Data records
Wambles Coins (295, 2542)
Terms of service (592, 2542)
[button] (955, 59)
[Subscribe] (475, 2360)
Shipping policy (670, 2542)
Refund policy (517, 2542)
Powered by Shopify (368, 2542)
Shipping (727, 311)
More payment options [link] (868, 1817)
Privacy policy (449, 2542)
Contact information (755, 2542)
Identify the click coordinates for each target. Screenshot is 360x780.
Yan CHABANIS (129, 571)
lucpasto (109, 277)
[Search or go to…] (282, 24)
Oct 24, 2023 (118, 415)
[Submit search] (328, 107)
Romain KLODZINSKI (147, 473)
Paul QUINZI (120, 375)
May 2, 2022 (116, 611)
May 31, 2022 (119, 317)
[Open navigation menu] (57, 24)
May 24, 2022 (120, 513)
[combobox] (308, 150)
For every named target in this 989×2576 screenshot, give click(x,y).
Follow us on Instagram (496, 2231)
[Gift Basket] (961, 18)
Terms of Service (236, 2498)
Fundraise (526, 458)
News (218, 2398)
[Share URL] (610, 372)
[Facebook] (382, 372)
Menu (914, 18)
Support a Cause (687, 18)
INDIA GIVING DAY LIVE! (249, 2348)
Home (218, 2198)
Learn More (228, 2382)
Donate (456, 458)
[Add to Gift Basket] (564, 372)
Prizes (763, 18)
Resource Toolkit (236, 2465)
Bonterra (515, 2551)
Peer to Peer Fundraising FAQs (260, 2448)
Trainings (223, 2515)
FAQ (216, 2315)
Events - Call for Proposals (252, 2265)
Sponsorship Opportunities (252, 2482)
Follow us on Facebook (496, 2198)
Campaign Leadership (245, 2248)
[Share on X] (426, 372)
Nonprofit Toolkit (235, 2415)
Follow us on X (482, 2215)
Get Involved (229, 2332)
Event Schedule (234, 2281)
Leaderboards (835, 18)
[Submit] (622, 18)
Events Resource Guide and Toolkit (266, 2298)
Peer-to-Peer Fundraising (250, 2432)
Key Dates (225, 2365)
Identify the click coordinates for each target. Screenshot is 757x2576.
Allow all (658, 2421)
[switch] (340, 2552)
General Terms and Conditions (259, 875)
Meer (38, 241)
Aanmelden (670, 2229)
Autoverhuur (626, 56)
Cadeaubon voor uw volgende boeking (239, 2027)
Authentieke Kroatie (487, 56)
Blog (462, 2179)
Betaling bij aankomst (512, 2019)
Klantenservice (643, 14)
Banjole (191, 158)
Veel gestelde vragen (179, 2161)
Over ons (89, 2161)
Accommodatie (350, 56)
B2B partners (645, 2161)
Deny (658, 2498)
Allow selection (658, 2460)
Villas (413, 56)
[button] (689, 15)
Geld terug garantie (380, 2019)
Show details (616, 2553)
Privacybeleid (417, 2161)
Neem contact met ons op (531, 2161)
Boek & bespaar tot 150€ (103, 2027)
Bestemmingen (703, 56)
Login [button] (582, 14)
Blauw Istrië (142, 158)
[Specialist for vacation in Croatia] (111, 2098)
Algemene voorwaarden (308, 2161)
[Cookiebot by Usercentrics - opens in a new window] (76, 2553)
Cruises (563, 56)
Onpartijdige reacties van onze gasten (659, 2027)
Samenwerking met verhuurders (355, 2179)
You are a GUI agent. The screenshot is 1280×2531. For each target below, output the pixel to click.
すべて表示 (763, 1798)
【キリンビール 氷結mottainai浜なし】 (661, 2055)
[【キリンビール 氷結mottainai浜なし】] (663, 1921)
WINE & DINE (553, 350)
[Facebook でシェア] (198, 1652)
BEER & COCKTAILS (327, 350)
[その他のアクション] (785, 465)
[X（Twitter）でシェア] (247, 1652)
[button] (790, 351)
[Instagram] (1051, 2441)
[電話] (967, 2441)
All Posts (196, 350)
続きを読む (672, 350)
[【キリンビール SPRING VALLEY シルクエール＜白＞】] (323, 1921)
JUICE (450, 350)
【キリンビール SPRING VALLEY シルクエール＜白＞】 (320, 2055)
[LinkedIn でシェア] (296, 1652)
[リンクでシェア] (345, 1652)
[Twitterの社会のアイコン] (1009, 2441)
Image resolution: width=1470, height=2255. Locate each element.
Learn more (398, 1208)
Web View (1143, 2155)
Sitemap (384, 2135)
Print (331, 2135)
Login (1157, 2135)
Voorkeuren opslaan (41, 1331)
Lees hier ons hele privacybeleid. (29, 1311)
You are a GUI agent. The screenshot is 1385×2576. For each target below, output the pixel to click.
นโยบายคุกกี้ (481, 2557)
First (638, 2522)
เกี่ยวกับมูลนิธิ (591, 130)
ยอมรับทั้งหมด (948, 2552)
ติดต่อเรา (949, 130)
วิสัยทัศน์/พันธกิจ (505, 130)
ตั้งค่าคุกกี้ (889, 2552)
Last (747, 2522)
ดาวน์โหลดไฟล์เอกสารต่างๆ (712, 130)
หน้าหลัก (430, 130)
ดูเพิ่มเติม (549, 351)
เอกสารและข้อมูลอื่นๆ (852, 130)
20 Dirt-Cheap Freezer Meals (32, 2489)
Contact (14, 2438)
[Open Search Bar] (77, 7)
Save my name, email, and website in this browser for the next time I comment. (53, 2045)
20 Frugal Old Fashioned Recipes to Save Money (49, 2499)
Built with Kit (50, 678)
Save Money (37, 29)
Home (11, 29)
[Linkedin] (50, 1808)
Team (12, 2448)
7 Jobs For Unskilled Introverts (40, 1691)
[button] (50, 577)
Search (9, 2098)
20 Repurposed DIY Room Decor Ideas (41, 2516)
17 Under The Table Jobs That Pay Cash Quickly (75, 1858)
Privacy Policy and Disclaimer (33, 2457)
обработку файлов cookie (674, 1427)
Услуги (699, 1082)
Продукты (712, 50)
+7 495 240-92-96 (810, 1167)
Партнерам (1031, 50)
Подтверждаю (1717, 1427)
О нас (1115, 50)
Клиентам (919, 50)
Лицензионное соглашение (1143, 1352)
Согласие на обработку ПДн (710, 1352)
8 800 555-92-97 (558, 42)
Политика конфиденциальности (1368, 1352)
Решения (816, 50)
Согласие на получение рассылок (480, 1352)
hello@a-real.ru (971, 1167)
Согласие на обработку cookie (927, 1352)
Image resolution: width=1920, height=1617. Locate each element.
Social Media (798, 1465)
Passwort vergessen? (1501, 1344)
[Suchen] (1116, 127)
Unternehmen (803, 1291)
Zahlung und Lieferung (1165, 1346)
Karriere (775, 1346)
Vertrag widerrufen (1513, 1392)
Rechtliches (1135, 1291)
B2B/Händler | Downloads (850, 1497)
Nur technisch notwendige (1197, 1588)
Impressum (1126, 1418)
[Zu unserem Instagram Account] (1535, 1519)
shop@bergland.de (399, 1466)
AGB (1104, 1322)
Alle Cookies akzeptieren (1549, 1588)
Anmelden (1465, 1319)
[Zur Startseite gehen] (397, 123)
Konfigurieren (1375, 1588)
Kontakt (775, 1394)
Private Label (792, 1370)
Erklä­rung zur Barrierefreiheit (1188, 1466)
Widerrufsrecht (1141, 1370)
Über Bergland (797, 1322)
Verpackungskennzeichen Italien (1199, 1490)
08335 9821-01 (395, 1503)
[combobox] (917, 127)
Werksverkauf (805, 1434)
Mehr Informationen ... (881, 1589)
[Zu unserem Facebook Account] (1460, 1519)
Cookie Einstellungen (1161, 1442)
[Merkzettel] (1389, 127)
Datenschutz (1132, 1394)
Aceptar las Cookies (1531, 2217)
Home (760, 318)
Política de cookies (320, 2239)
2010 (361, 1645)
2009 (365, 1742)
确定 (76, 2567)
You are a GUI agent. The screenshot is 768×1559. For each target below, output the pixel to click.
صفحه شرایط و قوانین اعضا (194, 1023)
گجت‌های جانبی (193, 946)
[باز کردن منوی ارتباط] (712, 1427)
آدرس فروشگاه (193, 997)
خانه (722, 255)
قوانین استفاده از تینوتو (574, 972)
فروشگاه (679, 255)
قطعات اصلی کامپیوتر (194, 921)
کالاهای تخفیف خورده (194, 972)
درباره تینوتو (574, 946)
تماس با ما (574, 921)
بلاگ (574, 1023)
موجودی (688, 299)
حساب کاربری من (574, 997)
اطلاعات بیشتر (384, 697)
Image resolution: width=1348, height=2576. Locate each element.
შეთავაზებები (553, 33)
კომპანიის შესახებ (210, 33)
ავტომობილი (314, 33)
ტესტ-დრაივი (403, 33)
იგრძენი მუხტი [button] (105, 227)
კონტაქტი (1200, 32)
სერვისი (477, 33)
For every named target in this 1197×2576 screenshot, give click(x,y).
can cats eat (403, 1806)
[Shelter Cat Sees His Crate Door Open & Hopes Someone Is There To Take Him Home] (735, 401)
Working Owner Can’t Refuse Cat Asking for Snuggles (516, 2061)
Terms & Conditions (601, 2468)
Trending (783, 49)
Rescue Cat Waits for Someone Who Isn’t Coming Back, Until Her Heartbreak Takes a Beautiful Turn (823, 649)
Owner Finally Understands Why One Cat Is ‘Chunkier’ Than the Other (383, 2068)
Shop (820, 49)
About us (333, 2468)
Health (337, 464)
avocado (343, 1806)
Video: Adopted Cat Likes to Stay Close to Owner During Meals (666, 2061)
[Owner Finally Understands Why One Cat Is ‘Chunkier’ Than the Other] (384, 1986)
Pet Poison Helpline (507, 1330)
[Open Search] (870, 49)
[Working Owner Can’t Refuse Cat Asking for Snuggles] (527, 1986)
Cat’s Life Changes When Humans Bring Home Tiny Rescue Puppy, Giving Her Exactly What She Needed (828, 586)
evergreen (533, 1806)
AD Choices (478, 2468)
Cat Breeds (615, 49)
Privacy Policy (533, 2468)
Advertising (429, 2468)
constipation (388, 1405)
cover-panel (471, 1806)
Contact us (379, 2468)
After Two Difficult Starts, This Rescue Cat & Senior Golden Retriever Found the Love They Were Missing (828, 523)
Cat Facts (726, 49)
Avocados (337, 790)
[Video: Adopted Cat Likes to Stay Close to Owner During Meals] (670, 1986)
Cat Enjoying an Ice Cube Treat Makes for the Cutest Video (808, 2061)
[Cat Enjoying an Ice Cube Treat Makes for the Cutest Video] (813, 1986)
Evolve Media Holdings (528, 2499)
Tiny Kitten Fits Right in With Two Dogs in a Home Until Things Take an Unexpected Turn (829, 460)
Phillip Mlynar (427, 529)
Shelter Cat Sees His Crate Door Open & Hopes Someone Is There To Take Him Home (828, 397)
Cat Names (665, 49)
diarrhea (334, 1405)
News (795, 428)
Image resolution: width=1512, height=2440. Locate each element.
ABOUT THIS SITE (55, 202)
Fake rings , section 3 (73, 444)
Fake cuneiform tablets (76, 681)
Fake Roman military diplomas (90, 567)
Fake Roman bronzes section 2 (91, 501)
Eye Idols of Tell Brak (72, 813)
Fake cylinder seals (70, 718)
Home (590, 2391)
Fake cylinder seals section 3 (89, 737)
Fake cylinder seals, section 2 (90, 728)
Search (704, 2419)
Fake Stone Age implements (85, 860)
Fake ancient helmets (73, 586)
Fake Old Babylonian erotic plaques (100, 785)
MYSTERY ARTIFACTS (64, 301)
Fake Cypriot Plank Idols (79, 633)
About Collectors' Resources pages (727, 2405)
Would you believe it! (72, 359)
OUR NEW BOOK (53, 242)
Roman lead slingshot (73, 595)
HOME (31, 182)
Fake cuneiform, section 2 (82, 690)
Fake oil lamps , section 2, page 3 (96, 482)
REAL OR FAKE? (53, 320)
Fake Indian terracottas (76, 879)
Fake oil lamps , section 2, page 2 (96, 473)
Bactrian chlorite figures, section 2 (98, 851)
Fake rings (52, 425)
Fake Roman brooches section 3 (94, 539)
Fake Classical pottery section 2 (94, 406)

● **Work to be completed**
Return word for word the lines above from the line with "اطلاعات بیشتر (384, 697)" to the line with "For every named target in this 1197×2576", including both and leaving out all others.

● **Result of the task**
اطلاعات بیشتر (384, 697)
Image resolution: width=1348, height=2576. Locate each element.
შეთავაზებები (553, 33)
კომპანიის შესახებ (210, 33)
ავტომობილი (314, 33)
ტესტ-დრაივი (403, 33)
იგრძენი მუხტი [button] (105, 227)
კონტაქტი (1200, 32)
სერვისი (477, 33)
For every named target in this 1197×2576 screenshot, give click(x,y).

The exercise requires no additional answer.